Desinviduación

 

Como premonición ominosa de vaya a saber qué desencuentros diurnos con las horas, el sueño transcurrió por un inverosímil cauce reseco y tumultuoso: trabándose entre imposibles grietas, mis pies, o los de aquel que era en esa fluctuación onírica de mi pretendido descanso, se hundían como dentro de fauces creadas con el único objeto de proferir calamidades a las células muertas de mis talones endurecidos.

Cuando por fin pude cruzar la macilenta incertidumbre de ese lecho de improperios, me encontré frente a una vasta superficie acristalada, de una dolorosa perfección lustrosa, sin discontinuidades; impoluta. Allí, yo, o esa inutilidad absoluta – que paradójicamente tenía conciencia de su entorno: como un eco que no vuelve jamás: imponente negación de la individualidad, de la existencia.

Desperté, como cada mañana: con la sensación de haber perdido algo; una batalla, un aliento. Como cada mañana, realicé las maniobras para desprenderme del lado de allá.

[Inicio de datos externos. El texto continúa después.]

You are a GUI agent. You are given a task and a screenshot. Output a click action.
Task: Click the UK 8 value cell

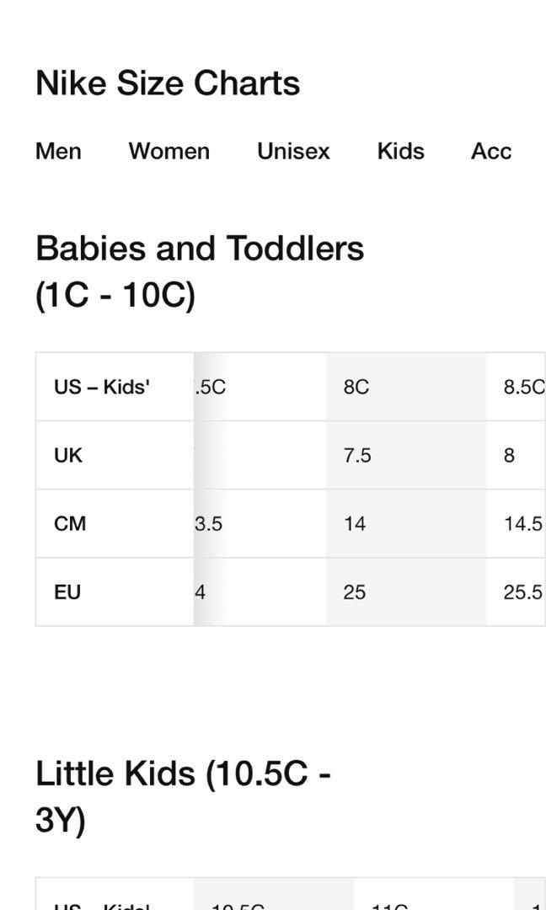(516, 455)
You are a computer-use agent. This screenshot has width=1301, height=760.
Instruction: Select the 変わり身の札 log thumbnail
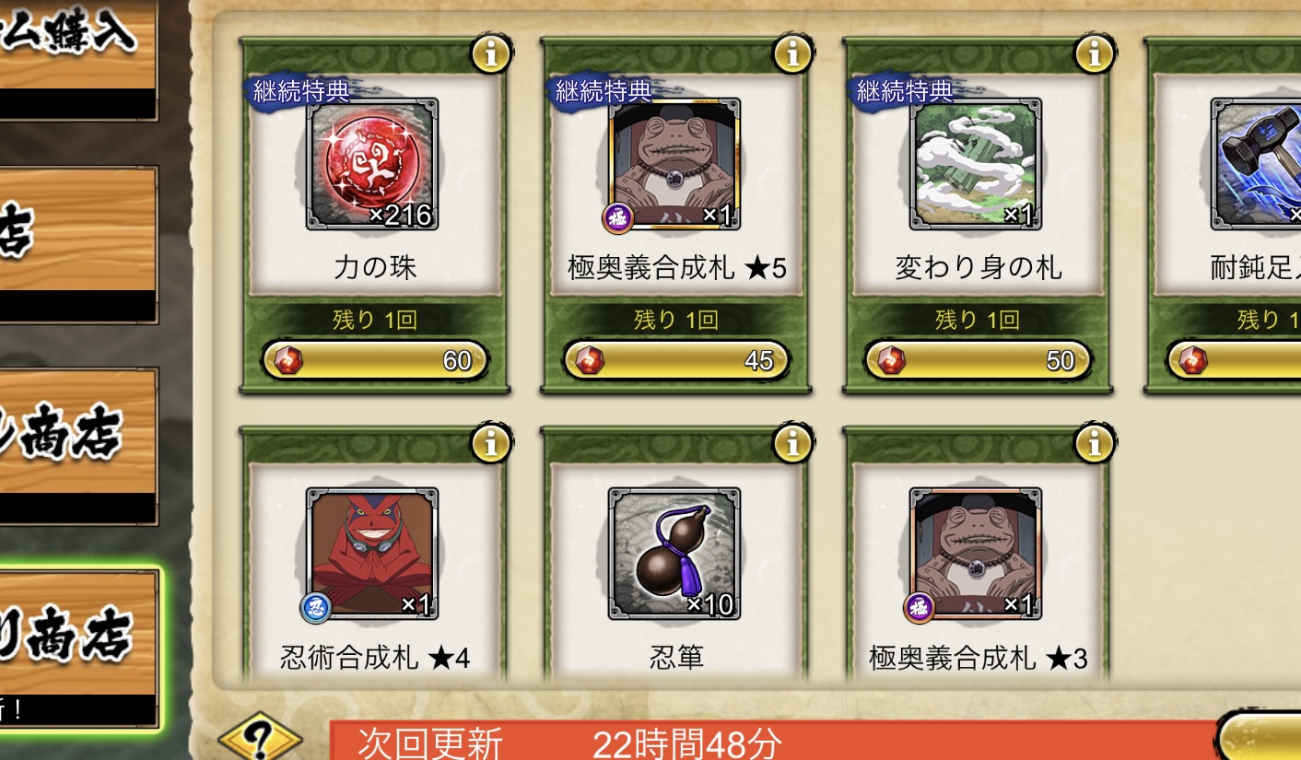(x=976, y=164)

Pero, a diferencia de cada mañana precedente, el espejo no reflejó mi imagen, sino la de la pared que tenía a mi espalda. Mi ausencia.

Vaya a saber qué infortunios le esperan a alguien que, habiendo sido, por un azar del sueño, dejó de ser. A alguien que por un descuido del inconsciente devoró los instantes asignados y las originalidades oportunas que había gestado, que había acopiado aquél que era, o que creía ser, y que tenía su quimérica confirmación en los reflejos: luz o engaño.